This is an edited excerpt from my 2017 essay “The Life of Fidel Castro: A Marxist Appreciation”
On September 4, 1970 Salvador Allende was elected President of Chile with a plurality of the vote, 36.6 percent, against two divided liberal and conservative bourgeois parties.
Allende was a leader of the Chilean Socialist Party (SP), a mass working-class party. The SP-led government and coalition, Unidad Popular, included the Chilean Communist Party, another mass working-class party, as well as small liberal middle-class parties and groups.
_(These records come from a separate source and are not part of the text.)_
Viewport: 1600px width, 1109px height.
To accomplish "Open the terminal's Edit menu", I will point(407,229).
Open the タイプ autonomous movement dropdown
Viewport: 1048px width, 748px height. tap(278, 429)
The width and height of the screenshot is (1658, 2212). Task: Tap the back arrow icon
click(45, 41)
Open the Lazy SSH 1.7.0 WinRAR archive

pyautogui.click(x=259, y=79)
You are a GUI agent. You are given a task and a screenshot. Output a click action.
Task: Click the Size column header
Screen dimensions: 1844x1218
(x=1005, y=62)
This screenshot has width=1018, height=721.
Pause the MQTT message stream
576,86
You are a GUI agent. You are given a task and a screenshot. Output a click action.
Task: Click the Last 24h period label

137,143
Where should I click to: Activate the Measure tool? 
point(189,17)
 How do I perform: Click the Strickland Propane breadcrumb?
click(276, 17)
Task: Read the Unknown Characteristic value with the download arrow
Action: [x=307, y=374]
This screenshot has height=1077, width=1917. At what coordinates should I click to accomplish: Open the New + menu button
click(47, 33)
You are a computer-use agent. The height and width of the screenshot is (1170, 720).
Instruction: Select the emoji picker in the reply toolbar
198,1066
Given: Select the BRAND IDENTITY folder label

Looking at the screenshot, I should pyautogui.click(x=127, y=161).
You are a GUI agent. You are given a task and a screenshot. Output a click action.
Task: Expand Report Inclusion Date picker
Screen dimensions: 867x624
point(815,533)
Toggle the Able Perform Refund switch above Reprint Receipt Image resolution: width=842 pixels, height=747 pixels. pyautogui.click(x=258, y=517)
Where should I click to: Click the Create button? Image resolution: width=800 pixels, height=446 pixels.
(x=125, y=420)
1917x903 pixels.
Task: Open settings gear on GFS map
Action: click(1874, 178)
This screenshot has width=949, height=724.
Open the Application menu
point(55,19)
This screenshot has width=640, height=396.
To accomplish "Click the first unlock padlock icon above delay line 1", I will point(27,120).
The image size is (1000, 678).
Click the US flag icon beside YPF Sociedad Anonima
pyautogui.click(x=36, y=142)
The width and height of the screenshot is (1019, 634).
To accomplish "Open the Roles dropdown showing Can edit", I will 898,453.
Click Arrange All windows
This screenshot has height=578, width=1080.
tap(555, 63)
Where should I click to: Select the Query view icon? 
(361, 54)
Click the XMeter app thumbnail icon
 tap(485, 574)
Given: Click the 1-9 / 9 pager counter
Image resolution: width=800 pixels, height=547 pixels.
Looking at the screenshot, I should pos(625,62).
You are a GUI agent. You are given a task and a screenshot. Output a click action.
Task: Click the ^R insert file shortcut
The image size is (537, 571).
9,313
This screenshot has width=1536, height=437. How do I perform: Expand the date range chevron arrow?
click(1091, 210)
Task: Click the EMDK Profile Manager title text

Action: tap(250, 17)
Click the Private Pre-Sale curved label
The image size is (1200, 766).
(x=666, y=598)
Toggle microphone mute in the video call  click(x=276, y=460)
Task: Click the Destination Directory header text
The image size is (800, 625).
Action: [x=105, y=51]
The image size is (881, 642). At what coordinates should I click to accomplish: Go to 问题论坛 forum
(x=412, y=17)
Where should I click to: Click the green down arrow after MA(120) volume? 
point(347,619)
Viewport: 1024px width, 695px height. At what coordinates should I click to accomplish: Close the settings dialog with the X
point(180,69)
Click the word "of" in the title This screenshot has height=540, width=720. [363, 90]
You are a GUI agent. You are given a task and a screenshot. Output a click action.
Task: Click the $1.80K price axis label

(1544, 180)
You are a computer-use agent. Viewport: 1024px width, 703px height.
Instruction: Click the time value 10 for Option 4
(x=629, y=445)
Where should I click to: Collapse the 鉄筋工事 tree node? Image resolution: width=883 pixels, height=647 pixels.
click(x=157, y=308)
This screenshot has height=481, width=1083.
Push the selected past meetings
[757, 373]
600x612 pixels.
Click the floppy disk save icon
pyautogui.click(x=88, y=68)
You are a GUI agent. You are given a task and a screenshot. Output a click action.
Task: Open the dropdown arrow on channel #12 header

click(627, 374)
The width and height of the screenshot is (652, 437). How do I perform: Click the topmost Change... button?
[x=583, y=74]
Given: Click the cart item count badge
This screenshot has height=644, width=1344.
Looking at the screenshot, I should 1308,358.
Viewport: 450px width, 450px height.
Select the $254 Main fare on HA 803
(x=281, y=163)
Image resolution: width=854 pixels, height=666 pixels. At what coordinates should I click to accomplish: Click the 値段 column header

Allende’s governing coalition in its first year carried out a number of far-reaching and popular reforms, including nationalizing foreign holdings in the copper, nitrate, iron, and coal industries. Land reform legislation, passed under the previous capitalist Christian Democratic-party-led government, began to be implemented, in a political dynamic where landless peasants were already seizing land and working it.
Space was conquered for increased trade union organization and workers won and received under Unidad Popular significant wages increases. A law was passed guaranteeing a daily quart of milk for children. Thousands of political prisoners were released.
Allende’s government re-established diplomatic relations with Cuba in 1971 and quickly developed warm relations with the revolutionary Cuban government. It also spoke out publicly and strongly against US aggression in Vietnam, further infuriating the Richard Nixon Administration.
In subsequent municipal and national legislative elections Unidad Popular increased its vote to up to nearly 50%, up to some 44 per cent in the 1973 parliamentary elections. Class, social, and therefore political polarization sharply increased in this period. The Allende-led governmental coalition faced tremendous pressures and growing right-wing mobilizations from big-business and financial class forces, the Catholic Church hierarchy, and broad middle-class layers in Chile. These forces, in turn, were backed by, and actively collaborated with United States government agencies and spooks. Washington carried out concerted destabilization projects and plots, under the Richard Nixon-Henry Kissinger White House and State Department.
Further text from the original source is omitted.